Data extract:
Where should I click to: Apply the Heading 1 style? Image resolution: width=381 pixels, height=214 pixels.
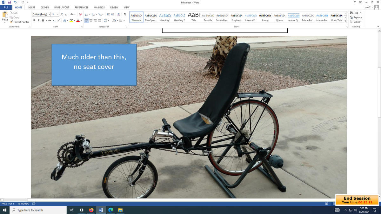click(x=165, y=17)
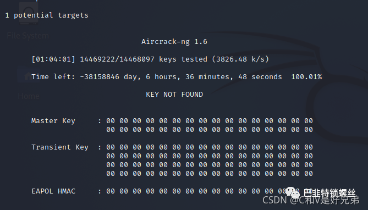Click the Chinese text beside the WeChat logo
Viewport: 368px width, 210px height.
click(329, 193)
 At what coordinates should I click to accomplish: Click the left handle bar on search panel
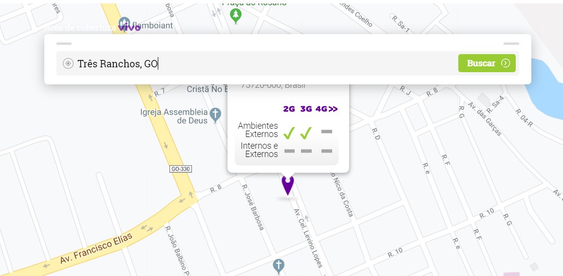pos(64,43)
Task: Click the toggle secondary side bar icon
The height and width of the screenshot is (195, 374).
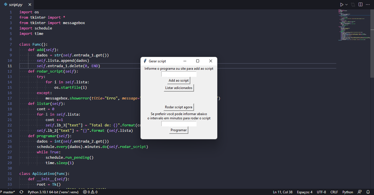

Exercise:
Please copy exactly the lines from the one containing "At what coordinates" through the end of the records above, leaving out every picture.

Solution:
 At what coordinates should I click to accomplish: Click the left handle bar on search panel
pos(64,43)
Task: Click the toggle secondary side bar icon
The height and width of the screenshot is (195, 374).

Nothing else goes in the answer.